TPL Dataflow: process messages from two incoming blocks sequentially
Asked Answered
L

2

1

I'm working with TPL Dataflow now and I need to implement my own action block.

This action block should accept messages from two different input blocks, put these messages into single queue and then process this queue sequentially. The main point here is that two different tasks shouldn't be executed concurrently and I don't want use locks.

Here is my solution but it doesn't work properly.

public class OrderedActionBlock<TInputLhs, TInputRhs> : IDataflowBlock
    where TInputLhs : class
    where TInputRhs : class
{
    public ITargetBlock<TInputLhs> InputLhs { get { return inputLhs; } }
    public ITargetBlock<TInputRhs> InputRhs { get { return inputRhs; } }


    private readonly BufferBlock<TInputLhs> inputLhs = new BufferBlock<TInputLhs>();
    private readonly BufferBlock<TInputRhs> inputRhs = new BufferBlock<TInputRhs>();

    private ITargetBlock<object> queue;

    public OrderedActionBlock(Action<TInputLhs> actionLhs, Action<TInputRhs> actionRhs)
    {
        queue = new ActionBlock<object>(x =>
        {
            if (x is TInputLhs)
            {
                actionLhs(x as TInputLhs);
            }
            else
            {
                actionRhs(x as TInputRhs);
            }
        });

        inputLhs.LinkTo(queue, new DataflowLinkOptions() { PropagateCompletion = true });
        inputRhs.LinkTo(queue, new DataflowLinkOptions() { PropagateCompletion = true });
    }

    public void Complete()
    {
        queue.Complete();
    }

    public Task Completion
    {
        get { return queue.Completion; }
    }

    public void Fault(Exception exception)
    {
        queue.Fault(exception);
    }
}

Simple usage example:

static void Main(string[] args)
{
    var splitBlock = new SplitBlock<string>(new Predicate<string>(s => s.Length % 2 == 0));

    var batchBlock = new BatchBlock<string>(3);

    var processInOrderBlock = new OrderedActionBlock<string, string[]>(
        new Action<string>((str) =>
        {
            Console.WriteLine(str);
        }),
        new Action<string[]>((batch) =>
        {
            Console.WriteLine("BATCH - " + string.Join(", ", batch));
        }));

    splitBlock.SourceFiltered.LinkTo(processInOrderBlock.InputLhs, new DataflowLinkOptions() { PropagateCompletion = true });
    splitBlock.SourceNonFiltered.LinkTo(batchBlock, new DataflowLinkOptions() { PropagateCompletion = true });
    batchBlock.LinkTo(processInOrderBlock.InputRhs, new DataflowLinkOptions() { PropagateCompletion = true });

    for (int i = 1; i <= 10; i++)
    {
        splitBlock.Post(new string(Enumerable.Repeat('x', i).ToArray()));
    }

    splitBlock.Complete();

    processInOrderBlock.Completion.Wait();

    return;
}

The output:

xx
xxxx
xxxxxx
xxxxxxxx
xxxxxxxxxx
BATCH - x, xxx, xxxxx
Press any key to continue . . .

Looks like messages stuck in batchBlock.
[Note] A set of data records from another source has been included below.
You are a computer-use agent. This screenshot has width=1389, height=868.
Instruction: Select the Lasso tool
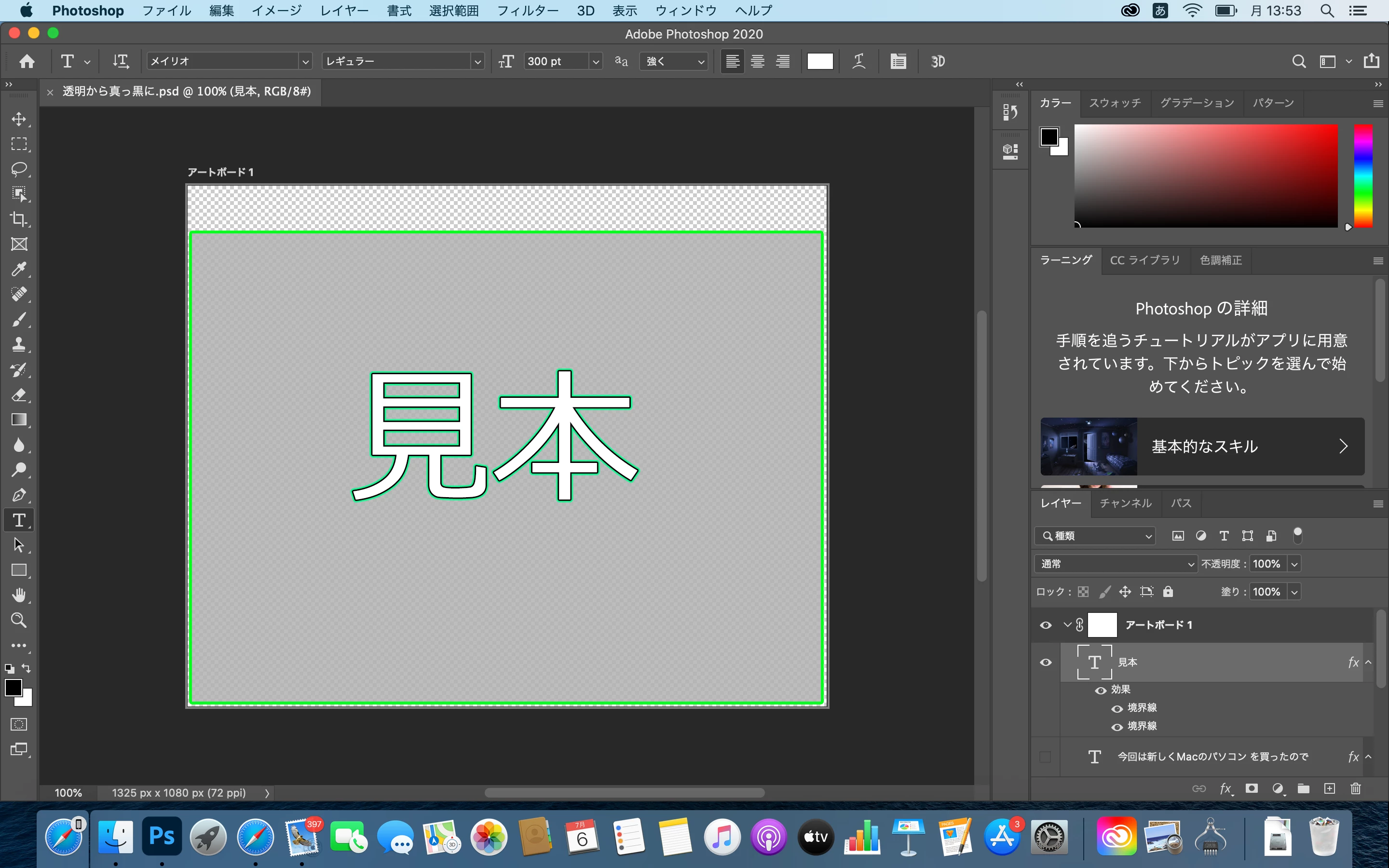(x=19, y=169)
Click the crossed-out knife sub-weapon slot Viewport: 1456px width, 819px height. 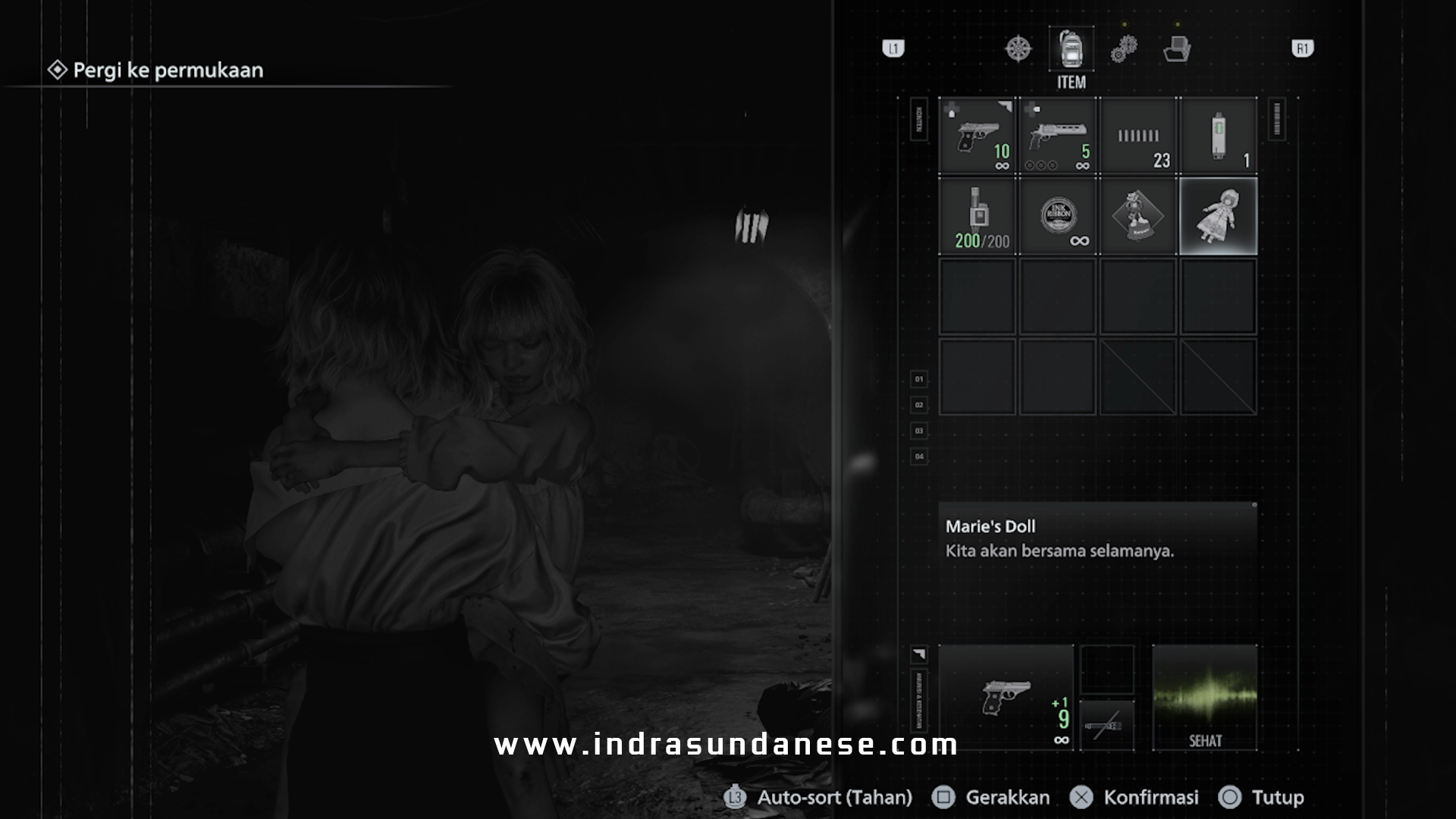click(x=1106, y=726)
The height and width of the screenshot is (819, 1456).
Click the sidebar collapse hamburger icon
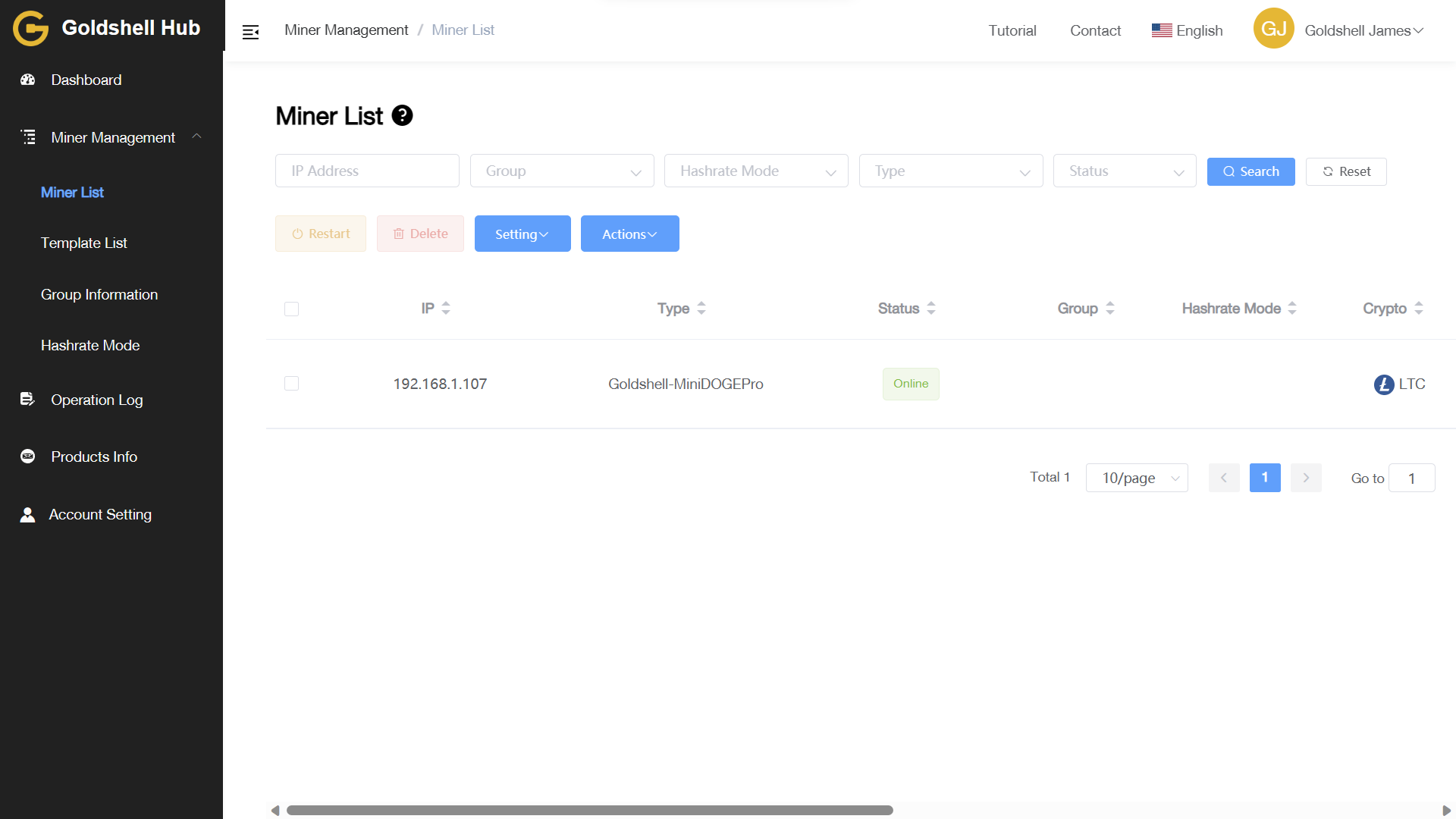(x=250, y=32)
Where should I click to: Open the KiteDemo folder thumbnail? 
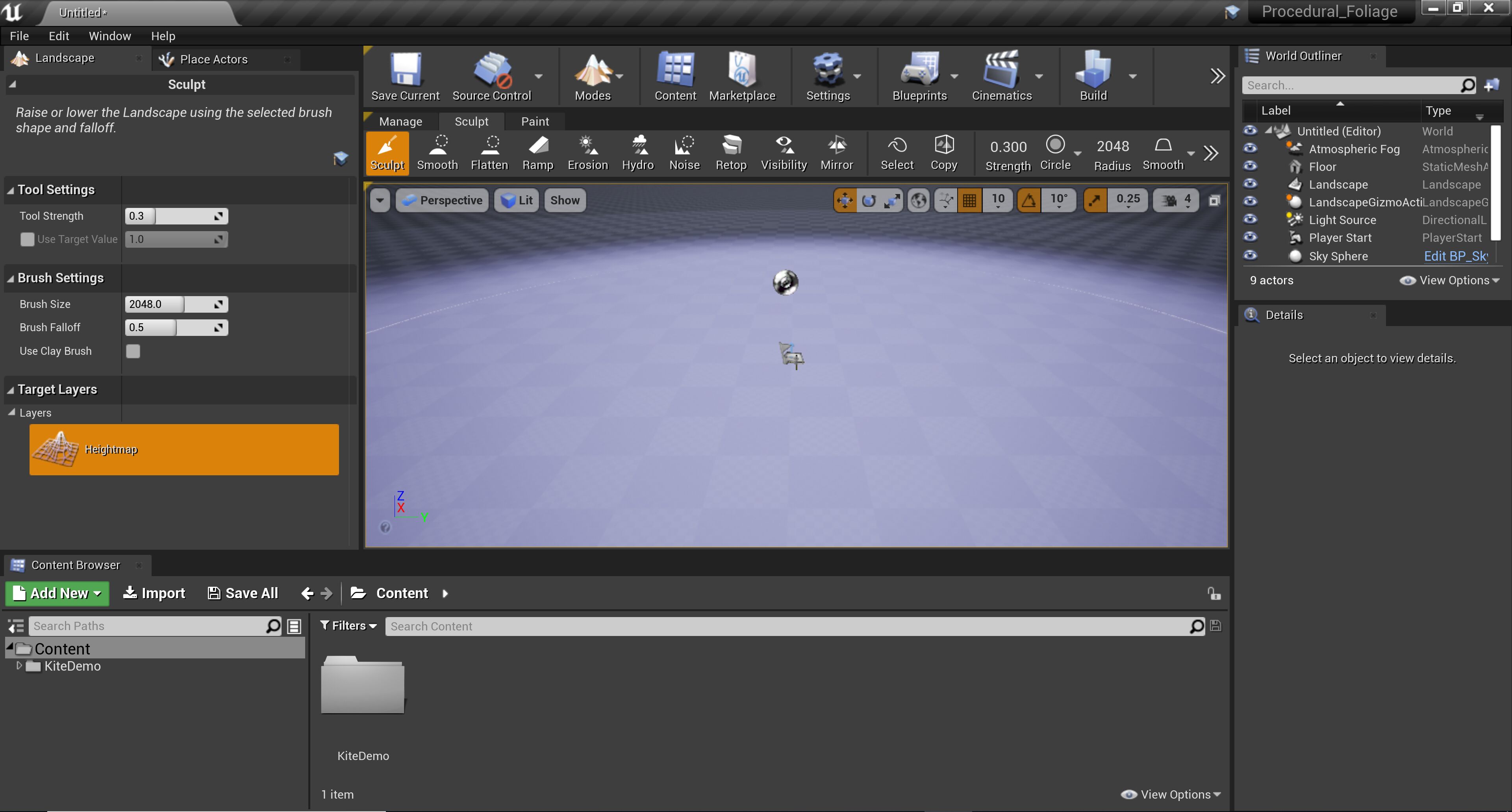(363, 685)
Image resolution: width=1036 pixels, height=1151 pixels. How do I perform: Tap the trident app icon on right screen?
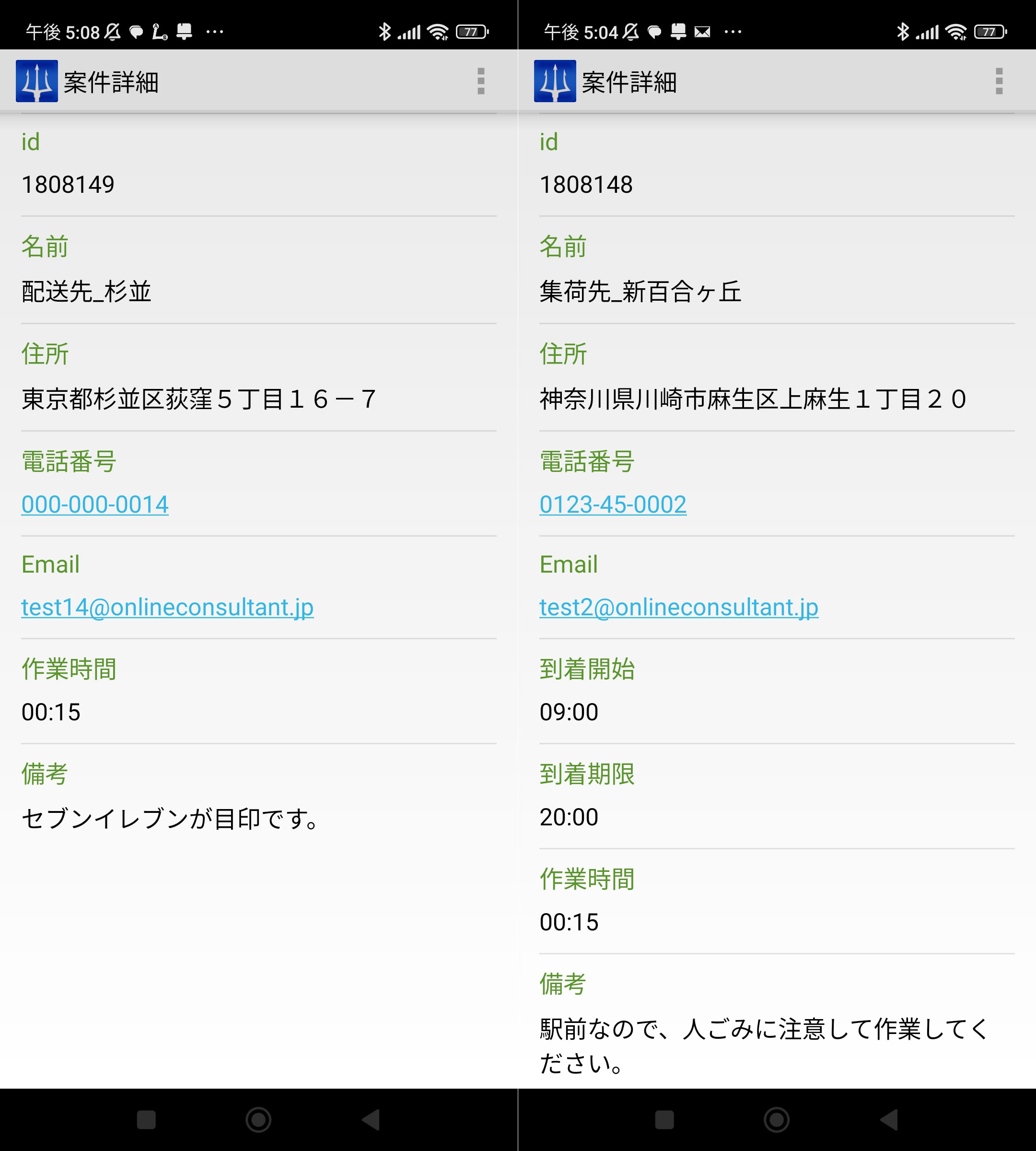pos(554,81)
And I don't know why.

Loaves answered 20/9, 2016 at 11:9 Comment(9)
Why can't you just use one regular ActionBlock with a parallelism limit of one? You almost have that, just the limit is missing.Splint
@usr, in this case I should pull out code which check the type of message (is it a single message or a batch) into the user code whereas I want to keep such infrastructure code somewhere inside library. Futhermore I dislike ActionBlock which accept "some Object" (i.e. ActionBlock<object>) and prefer static typingLoaves
Can you say more clearly why you can't just set maxparallelism = 1? What does this have to do with batching?Splint
@usr, ActionBlock cannot accept different messages from two different source blocks (Message from one and Message[] from another) and perform different operations on them. I need custom block hereLoaves
In your queue = new ActionBlock... line you are doing just that: Creating an ActionBlock that accepts two different sources of different types. Now configure maxparallelism = 1 for that block.Splint
The OrderedActionBlock class is OK to use as a wrapper but it's not essential to solving the problem. A static helper method that creates the appropriate ActionBlock would do.Splint
What I notice, too, is that completion is propagated two times over the two branches. Maybe that's a problem. I have no experience with that.Splint
@usr, maxparallelism = 1 is a default value, so no need to set it. As for helper method - this is not a good solution in my opinion. This method will return ActionBlock<object> and users of that lib won't know which types actually accepts this ActionBlock. As for Propagate options - maybe you're right, I'm trying to find a correct solutionLoaves
Indeed, I did not know that the default maxp value is 1. How unexpected. So it looks like you want to provide a library and not just solve the concrete dataflow problem at hand. A custom block makes sense now.Splint
L
3

Looks like queue is complete when any of inputLhs or inputRhs is complete (if use PropagateCompletion = true option during linking).

So, we need change this:

inputLhs.LinkTo(queue, new DataflowLinkOptions() { PropagateCompletion = true });
inputRhs.LinkTo(queue, new DataflowLinkOptions() { PropagateCompletion = true });

to this:

Task.WhenAll(InputLhs.Completion, InputRhs.Completion)
    .ContinueWith(_ => queue.Complete());
Loaves answered 20/9, 2016 at 13:48 Comment(0)
C
1

You could have a single ActionBlock that accepts a ValueTuple with two values, plus an index to indicate which of the two values is the valid one:

var block = new ActionBlock<(int, Type1, Type2)>(entry =>
{
    var (index, item1, item2) = entry;
    switch (index)
    {
        case 1: DoSomething1(item1); break;
        case 2: DoSomething2(item2); break;
        default: throw new NotImplementedException();
    }
});

block.Post((1, someValue1, default));
block.Post((2, default, someValue2));

This way, by getting rid of the two intermediary BufferBlocks, you could be sure that the order of processing will be exactly the same with the order of posting.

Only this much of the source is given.